Adapted from Mastering the Art of French Cooking (Knopf, 1961). This cake can also be made with raspberries. The original cake is completely enclosed in lady fingers, but I think it looks far more attractive topped with berries.
About 4 cups fresh strawberries, including about 20 to decorate
1/3 cup (75 mL) orange liqueur
1/3 cup (75 mL) water
About 30 single ladyfingers*
1/2 lb. (250g or 1 cup) unsalted butter at room temperature
1 cup (250 mL) sugar
1/2 cup (125 mL) orange liqueur such as Cointreau, Triple Sec or Grand Marnier
1/4 teaspoon (few drops) almond extract
1 1/3 cups (about 2 75g packages) almond powder
2 cups (500 mL) whipping cream strawberry sauce to serve
- There are many brands of ladyfingers, and some pastry shops make their own.
Wash the strawberries quickly if necessary, and set on a cake rack to drain thoroughly. Reserve about six of the prettiest berries to decorate, then remove the stems of the others. Prepare the mould.
Line the bottom of an 8-inch (20 cm), 4-inch-deep (10 cm) round springform pan with a circle of parchment or wax paper. Pour the 1/3 cup (75 mL) of orange liqueur and water into a soup plate.

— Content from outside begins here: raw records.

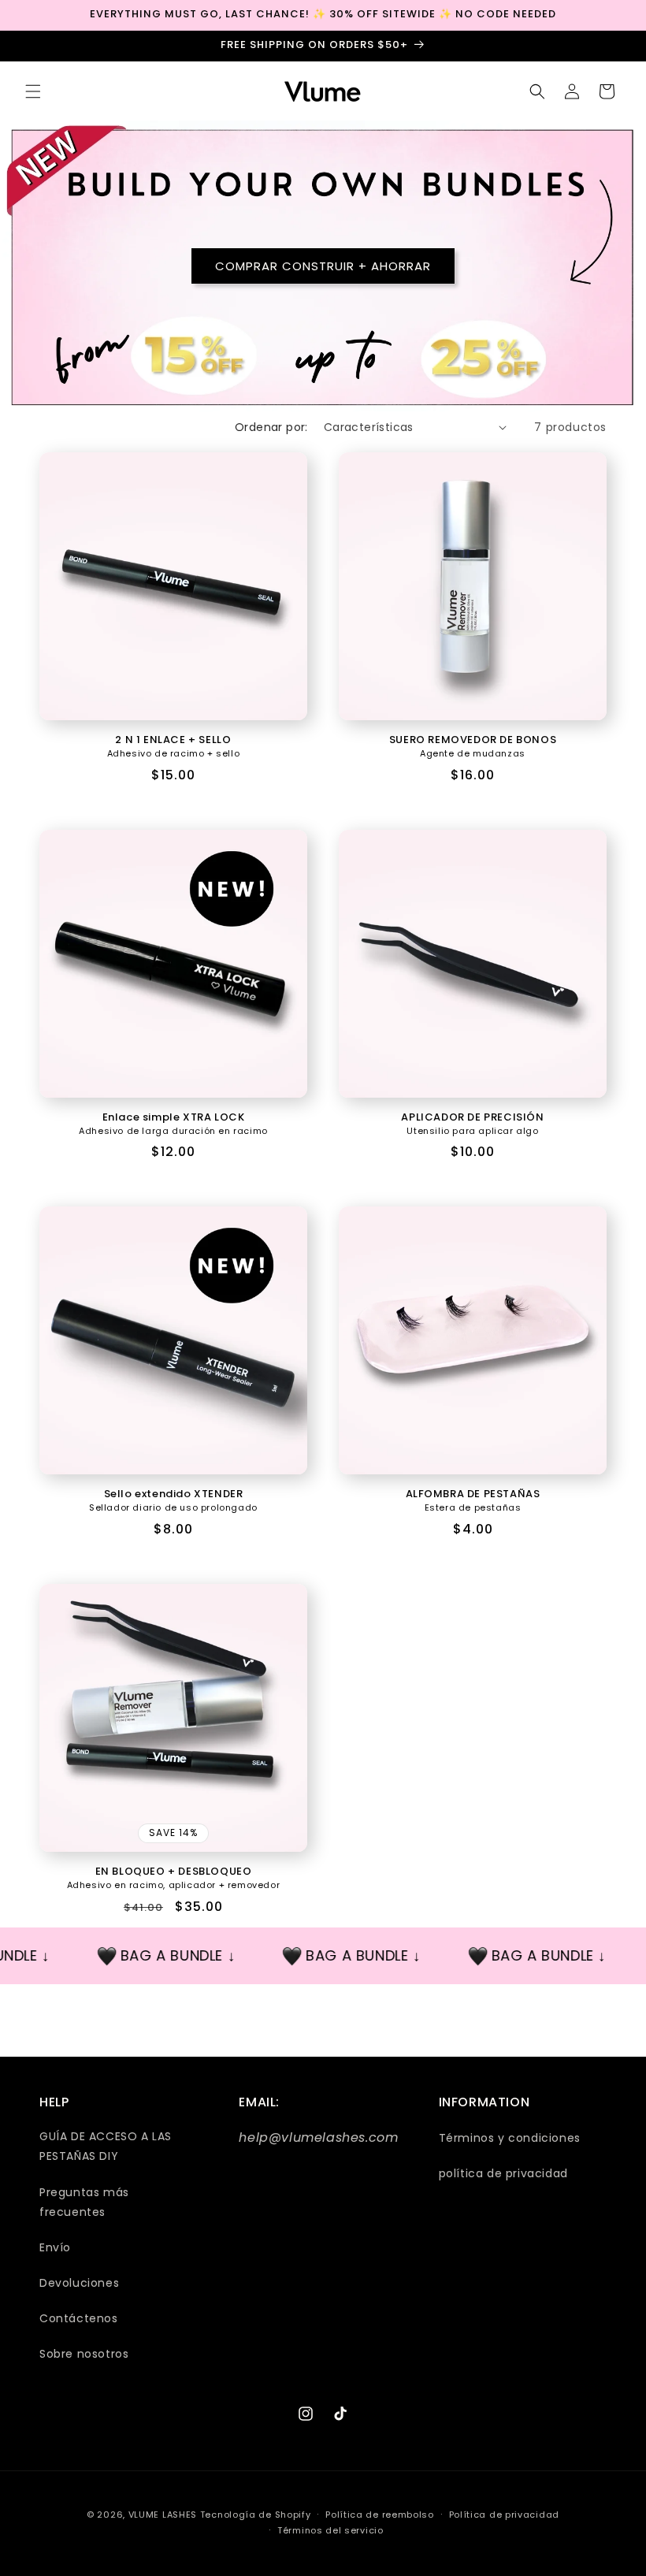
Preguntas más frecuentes (84, 2202)
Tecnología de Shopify (255, 2514)
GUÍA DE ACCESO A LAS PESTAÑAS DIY (105, 2146)
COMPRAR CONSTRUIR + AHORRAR (323, 265)
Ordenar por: (271, 427)
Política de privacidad (504, 2514)
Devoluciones (79, 2283)
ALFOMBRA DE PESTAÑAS (473, 1494)
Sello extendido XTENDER (173, 1494)
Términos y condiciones (510, 2138)
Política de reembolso (379, 2514)
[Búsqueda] (537, 91)
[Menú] (33, 91)
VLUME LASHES (162, 2514)
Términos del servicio (330, 2530)
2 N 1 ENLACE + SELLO (173, 740)
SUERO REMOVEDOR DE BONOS (472, 740)
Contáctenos (78, 2318)
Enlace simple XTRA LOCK (173, 1117)
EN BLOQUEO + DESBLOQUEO (173, 1872)
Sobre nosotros (83, 2354)
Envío (55, 2247)
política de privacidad (503, 2173)
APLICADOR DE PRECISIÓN (472, 1117)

Dip the bottom of each ladyfinger quickly into the liquid (don't let them get too wet or they'll be mushy).
Line the sides of the mould with the ladyfingers standing up, sugared side out. Trim the last cookie, if necessary, to ensure a snug fit. Line the bottom of the mould tightly with cookies as well, sugared side down, breaking them to fit the bottom of the mould.
Brush with some of the liqueur, then reserve the remaining cookies and set everything aside while you make the mousse.
Cream butter and sugar together for 3 to 4 minutes, until pale and fluffy. Beat in the 1/2 cup (125 mL) orange liqueur and almond extract. Continue beating for several minutes until sugar is completely dissolved.
Beat in the almonds. Whip the cream until the beater, drawn across the top of the cream, leaves light traces. Fold one-third of the cream into the almond and butter mixture to lighten the base mixture, then fold in the rest.
Turn one-third of the almond cream into the lined mould. Arrange over it a layer of strawberries, heads down. Cover them with a layer of ladyfingers and then brush with the liqueur. Repeat with another layer of almond cream, strawberries and ladyfingers.
Fill the mould with the rest of the almond cream. Cover the top of the cream and any exposed lady fingers with plastic wrap Refrigerate for six hours or overnight.
The butter must be chilled firm so the dessert will not collapse when unmoulded. When ready to serve, remove the plastic wrap. Run a knife around the inside of the mold, lift off the ring and transfer the cake to a serving platter.